*** Opening of The data ***
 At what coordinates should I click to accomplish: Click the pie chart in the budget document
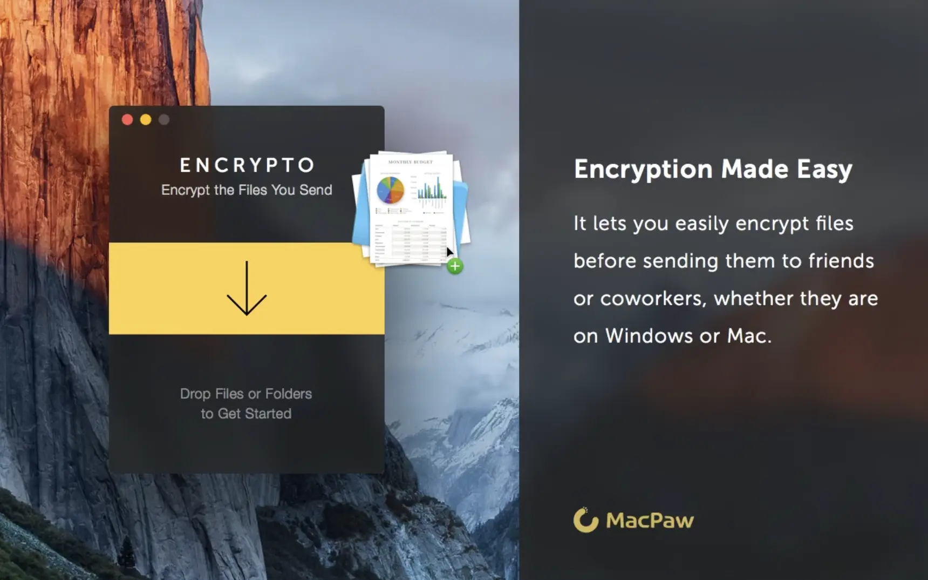(x=390, y=189)
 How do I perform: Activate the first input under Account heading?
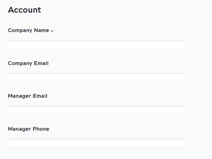[96, 44]
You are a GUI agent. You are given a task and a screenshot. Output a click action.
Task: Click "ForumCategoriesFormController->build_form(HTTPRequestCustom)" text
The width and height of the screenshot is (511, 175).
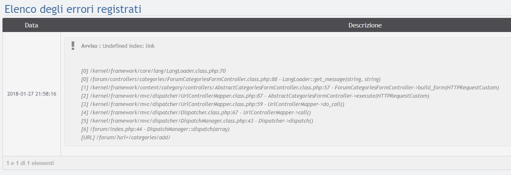point(417,88)
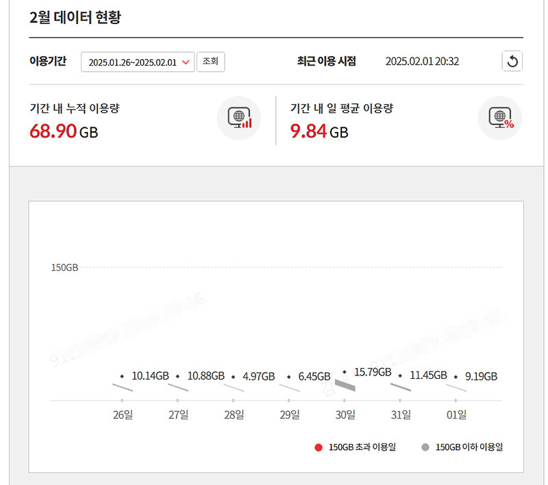The width and height of the screenshot is (548, 485).
Task: Toggle the 27일 usage bar visibility
Action: tap(179, 387)
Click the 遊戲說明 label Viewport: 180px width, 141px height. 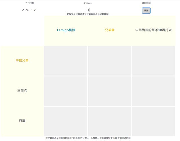146,3
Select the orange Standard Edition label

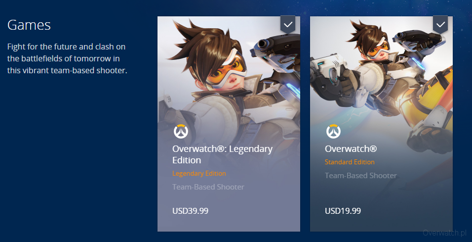coord(350,162)
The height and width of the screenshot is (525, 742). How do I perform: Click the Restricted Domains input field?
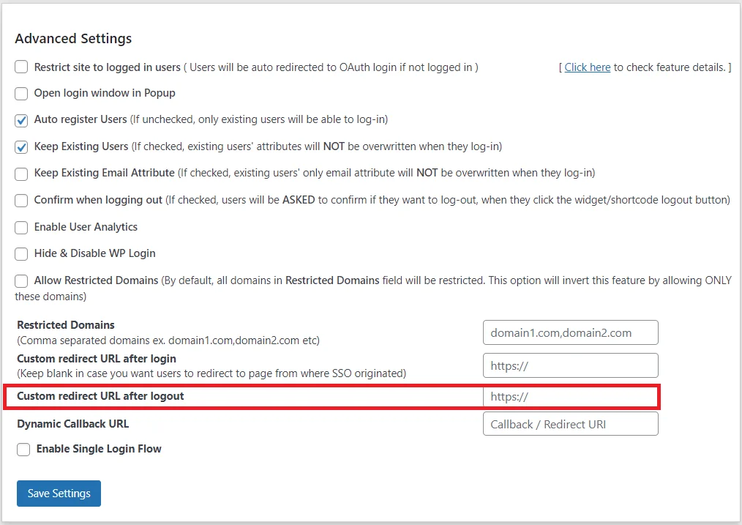[570, 332]
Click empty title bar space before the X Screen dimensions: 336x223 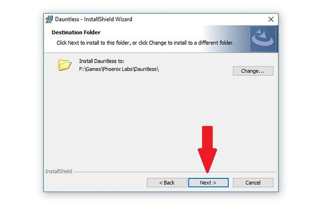(x=199, y=19)
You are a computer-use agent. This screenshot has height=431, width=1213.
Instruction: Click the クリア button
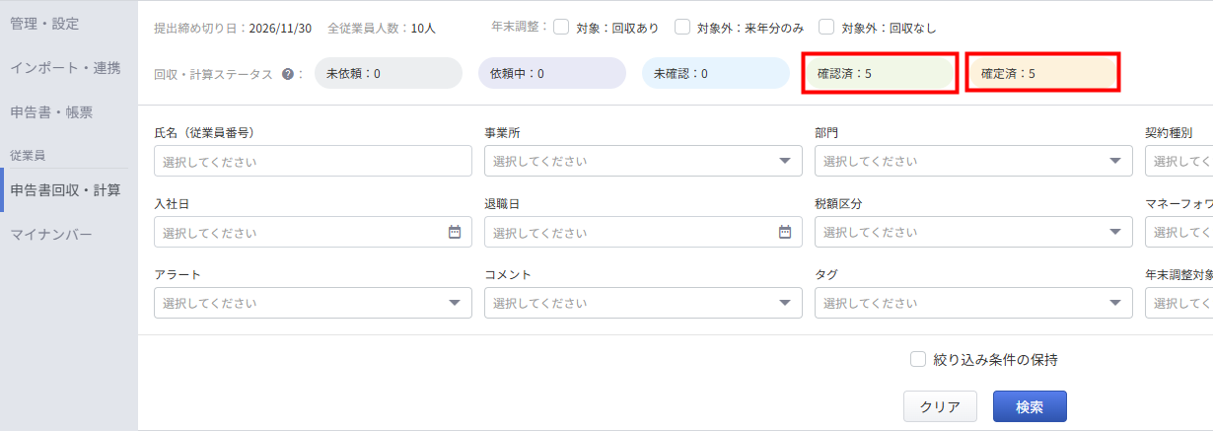point(940,406)
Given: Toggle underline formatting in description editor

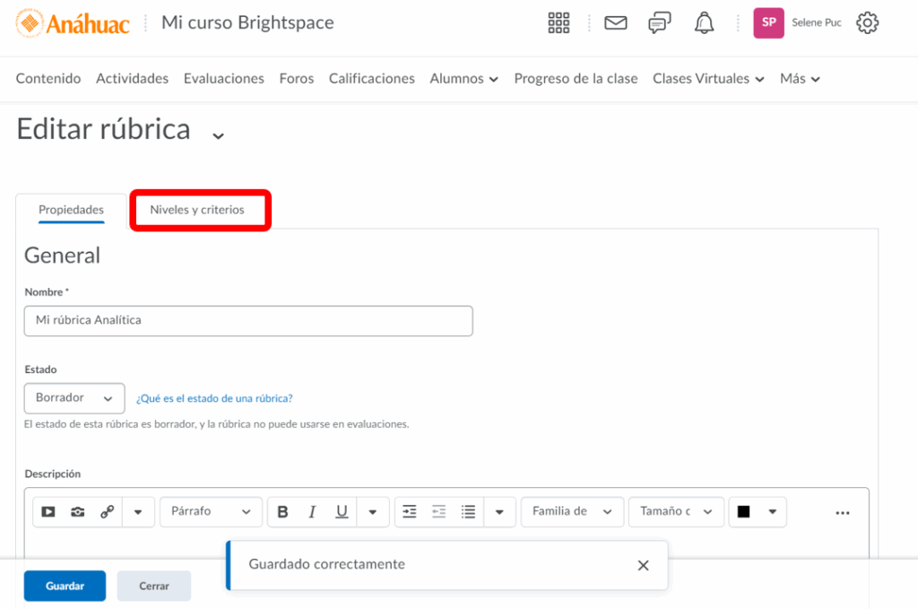Looking at the screenshot, I should (342, 511).
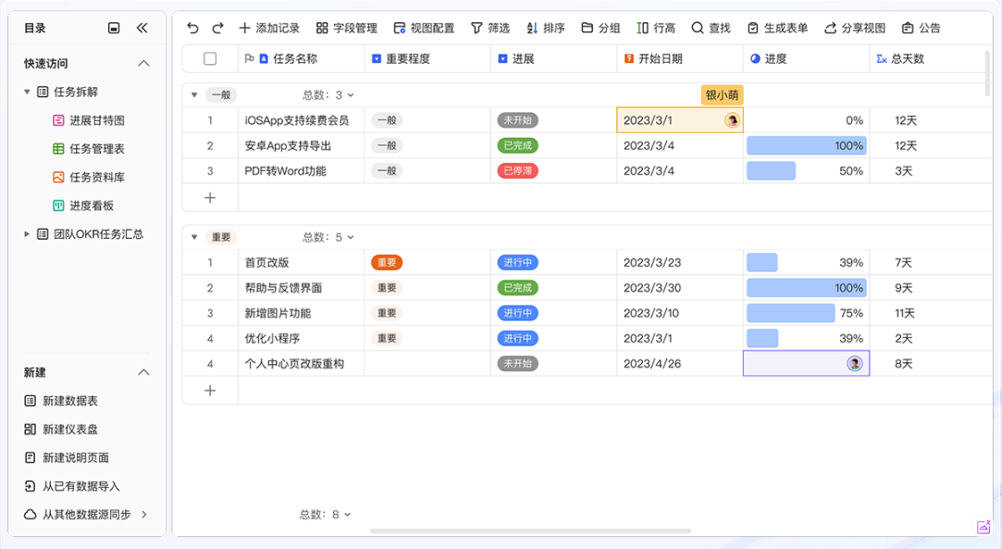Expand the 团队OKR任务汇总 tree item

click(27, 234)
*** Close of The data ***
# Work order
Leaving the pictures aside, transcribe exactly the lines from the one containing "Instruction: Click the クリア button" to the final line of the entries above, both ends included.

# Answer space
Instruction: Click the クリア button
point(940,406)
Given: Toggle underline formatting in description editor

Looking at the screenshot, I should (342, 511).
Expand the 团队OKR任务汇总 tree item

click(27, 234)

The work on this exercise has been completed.